At the adjudicatory hearing, held on February 2, 1998, Appellant admitted to multiple instances of neglect that were alleged in the petition.4 The trial court concluded that Jamie and Thomas H. were neglected, but recognized that there were no allegations of physical abuse. Appellant moved for a ninety-day improvement period to run from the December 29, 1997, hearing. While the lower court denied this request, it did grant a ninety-day improvement period which commenced on February 2, 1998. During the improvement period, Appellant was to achieve the following goals:

(1) To maintain housing for the children;
(2) To undergo a psychological evaluation and obtain counseling;
(3) To work toward her GED;
(4) To obtain employment;
(5) To maintain an alcohol-free environment for the children without negative social behaviors.

During the post-adjudicatory improvement period, Appellant was incarcerated on two separate occasions. First, she was incarcerated from April 11, 1998, until April 23, 1998, for petit larceny. Within less than a full week of her release from jail, Appellant was arrested for battery and revocation of probation and then incarcerated on those charges from April 29, 1998, until May 15, 1998. At the dispositional hearing held on June 22, 1998,5 Appellant's parental rights were terminated.6 Appellant moved for a sixty-day extension of the post-adjudicatory improvement period based on a pattern of improvement and cooperation.7 The trial court denied this motion, determining that it was too little, too late.8 In her prayer for relief, Appellant seeks a remand of this matter to the circuit court.

What is expected
Can you write out, word for word, the part of the court excerpt that begins at "At the adjudicatory" and stops after "negative social behaviors."?

Supplied material
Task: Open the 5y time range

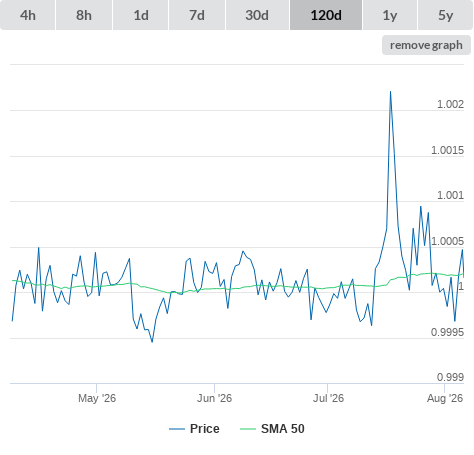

Reply to the exercise
At the adjudicatory hearing, held on February 2, 1998, Appellant admitted to multiple instances of neglect that were alleged in the petition.4 The trial court concluded that Jamie and Thomas H. were neglected, but recognized that there were no allegations of physical abuse. Appellant moved for a ninety-day improvement period to run from the December 29, 1997, hearing. While the lower court denied this request, it did grant a ninety-day improvement period which commenced on February 2, 1998. During the improvement period, Appellant was to achieve the following goals:

(1) To maintain housing for the children;
(2) To undergo a psychological evaluation and obtain counseling;
(3) To work toward her GED;
(4) To obtain employment;
(5) To maintain an alcohol-free environment for the children without negative social behaviors.